Industry watchers Gartner and IDC both issued recent reports on Q1 server sales. Although the two companies disagreed on some details, they agreed that overall server shipments are weak.
According to Gartner, worldwide server sales in the first quarter of this year fell 4.2 percent from the year-earlier period. More specifically Gartner believes worldwide server sales in Q1:17 totaled $12.5 billion, compared with $13.1 billion in the year-earlier quarter.
IDC’s estimate is pretty close. It reckons worldwide server sales in Q1 fell 4.6 percent from the year before. But its dollar estimate for Q1 server sales worldwide is $11.8 billion, or $700 million lower than Gartner’s figure.

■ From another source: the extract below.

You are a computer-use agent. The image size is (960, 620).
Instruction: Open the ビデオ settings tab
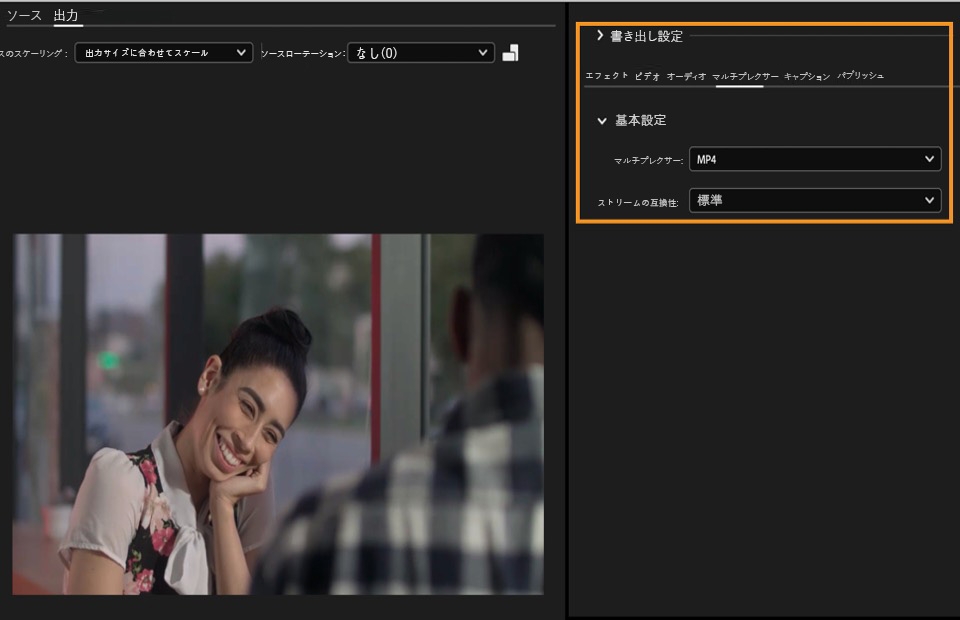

Unit shipments also fell. Gartner estimates that 2.6 million servers were shipped worldwide in this year’s first quarter, compared with 2.7 million in the year-earlier quarter. That’s a decline of 4.2 percent.
Gartner and IDC also agree on the ranking of the top vendors. By revenue, the worldwide leader in Q1:17 was HPE, with a 24 percent market share. It was followed in order by Dell EMC, Cisco, IBM and Lenovo.
So what’s making the server market weak?
According to Gartner, both the enterprise and SMB markets “remain constrained” due to users moving to virtualization and the cloud. No surprise there.
IDC, meanwhile, says most hyperscale service providers are waiting until the second half of this year for deployment of Intel’s new 7th gen Skylake processors for servers. IDC also believes the server market has been hurt by the DRAM shortage, which is driving up memory prices.
Intel’s server growth
Speaking of Intel, the company’s 2016-2017 IT Annual Performance Report, issued last week, shows the company bucking the general trend and increasing its own use of servers dramatically. Intel’s 58 data centers worldwide now operate some 185,000 servers, more than double the roughly 84,000 servers they ran in 2014.
Intel’s report also says the company is deploying software-defined infrastructure and cloud-based technologies, as well as increasing data-center density.
Two years ago, Intel retrofitted an unused fab factory space, creating 2 ultra-high-efficiency data centers. These facilities now have the industry’s highest compute density, Intel says: 280 Xeon processor-based nodes in each 60-unit rack. They also have an excellent power-usage effectiveness (PUE) ratio of 1.06.
How about you? Are you feeling the server crunch? Or finding growth by helping data-center customers get more productive?